En 2024, parmi les personnes déclarant une situation financière perçue « juste » ou « difficile, endettée », la proportion des adultes âgés de 18 à 79 ans ayant ressenti la faim sans pouvoir manger pour des raisons financières, s’élève à 15,2 %, soit 15,9 % parmi les hommes et 14,6 % parmi les femmes (Tableau 1). Cette proportion est la plus importante parmi les jeunes adultes de 18-29 ans (25,9 %) et diminue avec l’âge. Cette proportion varie selon la position socio-économique et le type de ménage. Ainsi, les personnes les plus diplômées sont les moins nombreuses à déclarer cette situation (12,8 % contre 15,4 % parmi les moins diplômées). Cette situation touche près de 4 fois plus les personnes en difficultés financières (31,1 %) que celles percevant leur situation financière comme « juste » (8,2 %). Enfin, les personnes vivant au sein d’une famille monoparentale sont plus nombreuses à déclarer cette situation (22,0 %), suivies des personnes vivant seules (19,2 %) par rapport aux personnes vivant en couple sans enfant (9,1 %) ou en couple avec enfant(s) (12,8 %).
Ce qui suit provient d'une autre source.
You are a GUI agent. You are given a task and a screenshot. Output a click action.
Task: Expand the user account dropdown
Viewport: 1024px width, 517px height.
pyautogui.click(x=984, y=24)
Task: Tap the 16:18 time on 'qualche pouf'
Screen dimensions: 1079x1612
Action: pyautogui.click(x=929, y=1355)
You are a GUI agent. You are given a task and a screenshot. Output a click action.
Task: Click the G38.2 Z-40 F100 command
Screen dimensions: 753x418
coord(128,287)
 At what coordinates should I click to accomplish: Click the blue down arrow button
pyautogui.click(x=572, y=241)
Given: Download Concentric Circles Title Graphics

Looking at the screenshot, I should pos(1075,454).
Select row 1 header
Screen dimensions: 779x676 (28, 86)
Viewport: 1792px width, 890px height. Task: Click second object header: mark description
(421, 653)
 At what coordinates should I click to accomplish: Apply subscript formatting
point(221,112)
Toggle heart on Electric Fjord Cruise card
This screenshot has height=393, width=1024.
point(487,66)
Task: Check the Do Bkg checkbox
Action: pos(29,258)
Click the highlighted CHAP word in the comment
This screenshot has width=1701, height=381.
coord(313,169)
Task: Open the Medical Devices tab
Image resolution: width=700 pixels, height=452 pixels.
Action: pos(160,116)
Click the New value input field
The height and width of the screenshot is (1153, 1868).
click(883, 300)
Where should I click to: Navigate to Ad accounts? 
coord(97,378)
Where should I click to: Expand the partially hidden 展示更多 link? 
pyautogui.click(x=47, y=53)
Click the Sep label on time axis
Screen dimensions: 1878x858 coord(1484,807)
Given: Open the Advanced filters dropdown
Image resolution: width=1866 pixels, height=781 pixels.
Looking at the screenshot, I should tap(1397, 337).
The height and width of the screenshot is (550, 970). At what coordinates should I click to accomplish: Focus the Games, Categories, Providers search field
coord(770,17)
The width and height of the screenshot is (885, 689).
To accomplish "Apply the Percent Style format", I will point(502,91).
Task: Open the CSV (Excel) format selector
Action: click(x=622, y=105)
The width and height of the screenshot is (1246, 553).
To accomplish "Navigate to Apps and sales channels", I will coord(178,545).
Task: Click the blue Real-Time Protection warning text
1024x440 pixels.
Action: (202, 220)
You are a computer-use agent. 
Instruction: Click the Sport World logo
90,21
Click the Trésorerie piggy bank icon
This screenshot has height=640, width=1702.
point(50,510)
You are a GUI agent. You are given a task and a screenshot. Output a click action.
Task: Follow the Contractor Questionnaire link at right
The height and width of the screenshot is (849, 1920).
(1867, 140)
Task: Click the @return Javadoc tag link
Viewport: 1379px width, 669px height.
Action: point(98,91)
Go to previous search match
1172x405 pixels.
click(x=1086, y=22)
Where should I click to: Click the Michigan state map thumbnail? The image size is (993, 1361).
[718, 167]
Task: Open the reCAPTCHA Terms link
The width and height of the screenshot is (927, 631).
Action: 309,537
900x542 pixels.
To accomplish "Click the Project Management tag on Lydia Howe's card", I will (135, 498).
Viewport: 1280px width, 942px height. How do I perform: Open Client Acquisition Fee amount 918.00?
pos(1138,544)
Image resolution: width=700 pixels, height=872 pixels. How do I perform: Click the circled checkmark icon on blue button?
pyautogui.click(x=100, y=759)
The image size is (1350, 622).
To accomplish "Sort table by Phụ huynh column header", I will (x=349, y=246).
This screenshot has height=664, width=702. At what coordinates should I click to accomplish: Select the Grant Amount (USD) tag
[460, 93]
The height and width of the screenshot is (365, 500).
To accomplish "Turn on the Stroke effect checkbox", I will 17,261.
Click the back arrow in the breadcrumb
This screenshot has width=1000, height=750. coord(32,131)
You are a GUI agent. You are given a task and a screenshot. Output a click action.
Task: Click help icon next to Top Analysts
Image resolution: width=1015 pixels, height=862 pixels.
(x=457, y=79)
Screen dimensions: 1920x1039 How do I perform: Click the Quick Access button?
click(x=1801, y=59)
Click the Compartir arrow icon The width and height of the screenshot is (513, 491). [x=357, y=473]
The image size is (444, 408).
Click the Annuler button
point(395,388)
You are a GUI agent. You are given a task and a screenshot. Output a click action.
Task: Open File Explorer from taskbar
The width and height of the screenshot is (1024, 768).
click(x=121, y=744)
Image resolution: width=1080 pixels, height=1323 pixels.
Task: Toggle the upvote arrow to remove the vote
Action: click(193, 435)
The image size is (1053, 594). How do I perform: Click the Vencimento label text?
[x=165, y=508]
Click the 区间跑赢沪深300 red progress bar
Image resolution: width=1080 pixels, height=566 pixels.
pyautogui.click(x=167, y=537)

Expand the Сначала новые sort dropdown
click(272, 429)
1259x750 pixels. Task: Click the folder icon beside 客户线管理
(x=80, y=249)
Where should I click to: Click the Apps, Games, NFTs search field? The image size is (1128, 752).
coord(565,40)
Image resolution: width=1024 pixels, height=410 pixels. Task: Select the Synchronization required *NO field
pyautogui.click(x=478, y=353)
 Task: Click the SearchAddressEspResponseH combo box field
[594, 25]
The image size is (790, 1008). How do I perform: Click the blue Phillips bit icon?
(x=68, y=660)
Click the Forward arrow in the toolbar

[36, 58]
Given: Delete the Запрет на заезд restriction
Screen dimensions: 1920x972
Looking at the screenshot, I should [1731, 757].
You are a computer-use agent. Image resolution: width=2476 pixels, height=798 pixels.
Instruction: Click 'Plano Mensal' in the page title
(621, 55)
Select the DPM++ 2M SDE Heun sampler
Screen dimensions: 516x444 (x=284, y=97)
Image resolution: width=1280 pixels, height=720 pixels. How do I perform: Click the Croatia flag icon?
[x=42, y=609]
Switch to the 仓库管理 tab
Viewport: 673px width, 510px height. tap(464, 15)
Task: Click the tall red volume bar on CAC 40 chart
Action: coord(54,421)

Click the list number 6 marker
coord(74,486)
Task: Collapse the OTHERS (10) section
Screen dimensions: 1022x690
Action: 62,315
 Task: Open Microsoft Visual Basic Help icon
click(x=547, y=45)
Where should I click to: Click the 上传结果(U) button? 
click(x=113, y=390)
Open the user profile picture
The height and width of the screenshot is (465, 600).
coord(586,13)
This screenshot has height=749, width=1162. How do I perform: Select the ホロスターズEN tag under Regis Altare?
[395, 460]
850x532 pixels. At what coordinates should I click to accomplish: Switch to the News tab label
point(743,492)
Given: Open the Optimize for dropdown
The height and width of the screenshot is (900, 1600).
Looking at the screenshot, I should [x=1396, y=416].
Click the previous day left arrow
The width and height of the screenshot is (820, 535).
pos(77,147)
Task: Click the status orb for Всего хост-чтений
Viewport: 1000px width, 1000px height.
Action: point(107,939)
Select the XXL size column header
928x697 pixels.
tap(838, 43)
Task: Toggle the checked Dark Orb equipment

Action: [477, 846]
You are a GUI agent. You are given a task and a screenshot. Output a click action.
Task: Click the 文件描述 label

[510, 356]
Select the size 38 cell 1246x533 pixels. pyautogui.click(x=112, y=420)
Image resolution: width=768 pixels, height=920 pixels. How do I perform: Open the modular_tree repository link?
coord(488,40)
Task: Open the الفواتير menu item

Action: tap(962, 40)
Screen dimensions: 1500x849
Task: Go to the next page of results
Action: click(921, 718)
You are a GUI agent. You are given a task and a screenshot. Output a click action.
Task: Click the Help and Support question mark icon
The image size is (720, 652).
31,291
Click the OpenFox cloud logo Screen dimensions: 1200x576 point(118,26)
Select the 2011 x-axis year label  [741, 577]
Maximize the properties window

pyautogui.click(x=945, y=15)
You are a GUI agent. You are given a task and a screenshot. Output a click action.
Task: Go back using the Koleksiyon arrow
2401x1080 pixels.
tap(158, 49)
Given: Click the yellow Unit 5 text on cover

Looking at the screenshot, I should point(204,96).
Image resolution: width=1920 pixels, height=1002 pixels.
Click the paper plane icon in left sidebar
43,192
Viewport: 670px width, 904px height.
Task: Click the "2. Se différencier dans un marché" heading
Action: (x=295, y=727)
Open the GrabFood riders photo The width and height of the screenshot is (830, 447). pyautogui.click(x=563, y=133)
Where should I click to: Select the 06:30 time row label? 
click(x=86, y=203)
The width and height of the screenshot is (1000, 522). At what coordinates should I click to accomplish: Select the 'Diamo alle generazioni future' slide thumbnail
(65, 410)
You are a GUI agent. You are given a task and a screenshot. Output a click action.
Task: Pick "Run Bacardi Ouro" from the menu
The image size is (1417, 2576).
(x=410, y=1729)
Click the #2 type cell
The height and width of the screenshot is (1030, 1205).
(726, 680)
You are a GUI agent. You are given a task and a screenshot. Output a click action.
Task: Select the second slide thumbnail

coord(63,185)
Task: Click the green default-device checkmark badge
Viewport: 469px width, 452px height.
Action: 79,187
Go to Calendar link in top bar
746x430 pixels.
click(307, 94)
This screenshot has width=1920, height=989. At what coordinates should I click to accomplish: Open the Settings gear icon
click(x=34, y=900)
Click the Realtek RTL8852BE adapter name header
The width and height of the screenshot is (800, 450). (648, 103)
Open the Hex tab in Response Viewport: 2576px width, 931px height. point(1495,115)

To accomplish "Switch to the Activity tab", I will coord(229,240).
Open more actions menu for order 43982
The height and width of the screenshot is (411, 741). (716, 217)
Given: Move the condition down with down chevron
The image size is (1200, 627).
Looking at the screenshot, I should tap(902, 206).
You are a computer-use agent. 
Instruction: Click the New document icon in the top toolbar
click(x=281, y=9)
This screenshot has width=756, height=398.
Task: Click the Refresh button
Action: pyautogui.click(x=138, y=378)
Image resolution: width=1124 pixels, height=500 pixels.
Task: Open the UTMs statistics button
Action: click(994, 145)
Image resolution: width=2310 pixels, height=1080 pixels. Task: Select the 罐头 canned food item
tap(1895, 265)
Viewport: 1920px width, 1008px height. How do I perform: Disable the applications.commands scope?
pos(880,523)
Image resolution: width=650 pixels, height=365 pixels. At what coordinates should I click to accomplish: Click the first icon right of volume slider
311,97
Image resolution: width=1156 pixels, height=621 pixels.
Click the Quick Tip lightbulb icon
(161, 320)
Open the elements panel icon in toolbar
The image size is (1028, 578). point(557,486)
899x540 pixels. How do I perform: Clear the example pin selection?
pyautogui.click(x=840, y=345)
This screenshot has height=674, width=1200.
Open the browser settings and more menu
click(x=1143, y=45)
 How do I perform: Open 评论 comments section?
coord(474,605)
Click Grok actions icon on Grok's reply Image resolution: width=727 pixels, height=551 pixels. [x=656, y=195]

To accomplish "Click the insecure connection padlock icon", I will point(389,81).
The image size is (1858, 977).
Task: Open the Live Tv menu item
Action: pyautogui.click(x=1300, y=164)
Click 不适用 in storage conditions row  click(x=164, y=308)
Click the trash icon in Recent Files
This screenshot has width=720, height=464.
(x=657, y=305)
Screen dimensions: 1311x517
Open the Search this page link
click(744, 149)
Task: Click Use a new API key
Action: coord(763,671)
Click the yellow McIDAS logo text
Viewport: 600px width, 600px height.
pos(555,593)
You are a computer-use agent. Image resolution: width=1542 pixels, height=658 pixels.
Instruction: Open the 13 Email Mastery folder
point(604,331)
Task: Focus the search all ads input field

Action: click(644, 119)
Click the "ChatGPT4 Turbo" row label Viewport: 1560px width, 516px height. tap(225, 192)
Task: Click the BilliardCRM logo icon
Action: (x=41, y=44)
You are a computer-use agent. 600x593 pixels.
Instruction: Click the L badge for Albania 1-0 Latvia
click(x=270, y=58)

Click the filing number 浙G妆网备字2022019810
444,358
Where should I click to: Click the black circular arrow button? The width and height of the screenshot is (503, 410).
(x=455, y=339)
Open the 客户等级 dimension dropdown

Santé et justice sociale : les discriminations prégnantes dans la population
Les différences observées ici dans l’état de santé, les comportements et la connaissance des messages de prévention s’inscrivent dans un gradient social de santé bien documenté dans la littérature (Marmot, 2005 ; WHO, 2008). Ces inégalités sont elles-mêmes façonnées par des déterminants structurels plus larges (Solar & Irwin, 2010). Par exemple, une situation socio-économique défavorable peut résulter de discriminations systémiques (liées au genre, son origine, ou à d’autres facteurs sociaux), qui agissent comme des barrières à l’équité en santé et renforcent les disparités entre les groupes.
En 2024, 22,0 % des adultes de 18 à 79 ans déclarent avoir connu des traitements inégalitaires ou des discriminations au cours des cinq dernières années. Cette proportion varie avec l’âge : elle est la plus importante parmi les jeunes adultes de 18-29 ans (32,9 %) et diminue ensuite progressivement avec l’âge. Elle est plus élevée chez les femmes (24,9 % contre 18,8 % chez les hommes), et chez les personnes déclarant le plus de difficultés financières (33,2 % contre 17,4 % pour celles les plus aisées). En particulier, chez les femmes, un gradient selon le niveau de diplôme et la PCS est observé. La déclaration de discriminations vécues augmente avec le niveau de diplôme : elle passe de 15,5 % chez les moins diplômées à 33,3 % chez les plus diplômées. Les femmes cadres ou de professions intellectuelles supérieures sont plus nombreuses en proportion à déclarer de tels traitements que les agricultrices, artisanes, commerçantes, cheffes d’entreprise (19,2 %), les employées (20,9 %) et les ouvrières (21,8 %).